Lady Pole réunissait en une seule personne tous les différents attraits de la Beauté, de la Politique, de la Richesse et de la Magie. La bonne société ne doutait pas qu’elle fût destinée à devenir un de ses plus brillants chefs de file. Elle était mariée depuis déjà près de trois mois ; le moment était venu de suivre le cap que le destin et la belle société lui avaient fixé. On envoya des cartons d’invitation pour un grand dîner qui devait être donné dans la deuxième semaine de janvier.
Le premier dîner de la carrière d’une jeune épouse est une occasion capitale, entraînant d’infinies menues angoisses. Les succès qui lui ont valu des compliments pendant les trois ans qui ont suivi sa sortie de la salle d’études ne suffisent plus. Non, elle ne peut plus se contenter de s’habiller d’une manière exquise, de choisir le type de bijoux qui sied exactement aux circonstances, de deviser en français, de jouer du piano et de savoir chanter. Désormais, elle doit tourner son attention vers la cuisine et les vins français. Certes, d’autres peuvent la conseiller en ces importantes matières, cependant seuls son goût et ses inclinations personnelles doivent la guider. Dédaignant à coup sûr le style de divertissement maternel, elle souhaite imposer sa marque différemment. À Londres, le beau monde dîne dehors quatre, cinq fois par semaine. Une nouvelle mariée – âgée de dix-neuf ans et qui n’avait presque jamais mis les pieds dans une cuisine auparavant – saura-t-elle imaginer un repas propre à étonner et à flatter des palais aussi blasés ?
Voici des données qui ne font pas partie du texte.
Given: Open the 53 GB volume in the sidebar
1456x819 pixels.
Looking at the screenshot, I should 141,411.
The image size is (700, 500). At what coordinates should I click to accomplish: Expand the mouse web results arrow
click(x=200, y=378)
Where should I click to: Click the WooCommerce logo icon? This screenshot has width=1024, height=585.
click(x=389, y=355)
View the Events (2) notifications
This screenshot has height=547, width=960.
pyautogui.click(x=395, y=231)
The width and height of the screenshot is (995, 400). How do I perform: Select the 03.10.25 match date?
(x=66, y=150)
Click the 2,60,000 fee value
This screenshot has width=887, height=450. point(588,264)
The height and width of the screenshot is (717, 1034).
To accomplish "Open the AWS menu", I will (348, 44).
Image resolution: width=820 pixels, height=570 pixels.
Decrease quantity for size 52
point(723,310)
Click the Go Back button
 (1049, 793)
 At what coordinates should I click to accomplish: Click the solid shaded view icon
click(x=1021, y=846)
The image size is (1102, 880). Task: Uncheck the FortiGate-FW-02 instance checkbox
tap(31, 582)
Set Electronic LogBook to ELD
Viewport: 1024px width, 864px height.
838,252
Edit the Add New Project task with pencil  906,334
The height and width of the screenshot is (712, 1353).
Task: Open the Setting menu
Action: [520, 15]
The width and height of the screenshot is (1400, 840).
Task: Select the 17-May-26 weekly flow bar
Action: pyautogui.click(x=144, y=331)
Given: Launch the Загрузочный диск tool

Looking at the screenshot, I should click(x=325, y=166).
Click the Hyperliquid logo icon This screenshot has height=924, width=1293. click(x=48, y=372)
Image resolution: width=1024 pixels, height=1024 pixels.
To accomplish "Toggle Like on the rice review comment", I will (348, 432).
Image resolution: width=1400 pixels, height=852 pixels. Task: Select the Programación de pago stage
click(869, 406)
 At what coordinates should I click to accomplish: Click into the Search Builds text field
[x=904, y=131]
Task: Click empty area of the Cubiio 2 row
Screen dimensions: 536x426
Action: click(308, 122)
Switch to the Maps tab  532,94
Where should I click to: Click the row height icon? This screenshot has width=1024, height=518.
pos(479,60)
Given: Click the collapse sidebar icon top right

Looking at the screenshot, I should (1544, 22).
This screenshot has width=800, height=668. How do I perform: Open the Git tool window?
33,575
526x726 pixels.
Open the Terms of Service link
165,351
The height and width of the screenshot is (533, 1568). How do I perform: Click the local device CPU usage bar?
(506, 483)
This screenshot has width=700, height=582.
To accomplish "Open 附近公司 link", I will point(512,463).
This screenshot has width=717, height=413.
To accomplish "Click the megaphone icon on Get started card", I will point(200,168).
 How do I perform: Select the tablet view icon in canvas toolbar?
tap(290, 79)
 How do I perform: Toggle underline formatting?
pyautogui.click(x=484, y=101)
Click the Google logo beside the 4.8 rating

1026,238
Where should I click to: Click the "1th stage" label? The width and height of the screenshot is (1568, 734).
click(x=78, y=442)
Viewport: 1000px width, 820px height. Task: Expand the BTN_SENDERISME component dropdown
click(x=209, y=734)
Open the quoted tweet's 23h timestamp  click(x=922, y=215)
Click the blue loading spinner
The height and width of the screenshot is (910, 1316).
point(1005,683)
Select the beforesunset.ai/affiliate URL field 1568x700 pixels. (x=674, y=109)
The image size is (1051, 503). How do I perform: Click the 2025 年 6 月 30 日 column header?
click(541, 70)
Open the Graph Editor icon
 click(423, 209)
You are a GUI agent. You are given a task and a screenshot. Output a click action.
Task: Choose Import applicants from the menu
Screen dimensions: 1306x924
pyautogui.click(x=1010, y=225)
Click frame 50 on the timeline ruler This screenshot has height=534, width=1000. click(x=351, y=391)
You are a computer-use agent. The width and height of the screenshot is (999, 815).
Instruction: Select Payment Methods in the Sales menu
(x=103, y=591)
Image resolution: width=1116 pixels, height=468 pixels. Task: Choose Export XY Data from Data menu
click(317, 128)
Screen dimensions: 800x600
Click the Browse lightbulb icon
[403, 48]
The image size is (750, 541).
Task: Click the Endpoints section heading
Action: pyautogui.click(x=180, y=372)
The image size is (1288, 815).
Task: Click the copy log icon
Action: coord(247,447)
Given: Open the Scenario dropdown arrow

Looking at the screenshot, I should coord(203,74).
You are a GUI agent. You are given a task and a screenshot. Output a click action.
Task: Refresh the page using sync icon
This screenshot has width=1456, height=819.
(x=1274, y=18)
Et puis il y a les domestiques. Dans la nouvelle maison de la nouvelle mariée, les valets sont aussi novices dans leurs tâches. Si l’on a besoin d’un objet usuel rapidement – chandelles, différentes sortes de fourchettes, un linge épais avec lequel porter une soupière brûlante… – seront-ils capables de le trouver ? Dans le cas de l’installation de Lady Pole au numéro 9 de Harley-street, les problèmes étaient multipliés par trois. La moitié du personnel venait du Northamptonshire – du domaine de Madame, à Great Hitherden – et l’autre moitié avait été fraîchement engagée à Londres ; et, nul ne l’ignore, un abîme sépare les domestiques campagnards des domestiques londoniens. Ce n’est pas exactement une affaire de service. Les domestiques doivent cuisiner, astiquer, vaquer à leur besogne dans le Northamptonshire tout comme à Londres. Non, la différence tient davantage à la manière dont ce service est accompli. Imaginons un hobereau du Northamptonshire rendant visite à son voisin. La visite terminée, le valet va chercher le pardessus du hobereau et aide ce dernier à s’en revêtir. Pendant ce temps, tout naturellement, le valet s’enquiert respectueusement de la santé de l’épouse du hobereau. Sans être le moins du monde offensé, celui-ci répond par des questions de son cru. Le hobereau a peut-être appris que la grand-mère du valet s’était blessée à la suite d’une chute en ramassant les choux dans son potager, et il aimerait savoir si elle est rétablie. Le hobereau et le valet habitent un monde très petit et se connaissent depuis l’enfance. Néanmoins, à Londres, cela ne risque pas d’arriver. Un valet londonien ne doit pas parler aux hôtes de son maître. Il doit feindre d’ignorer jusqu’à l’existence des choux et des grands-mères.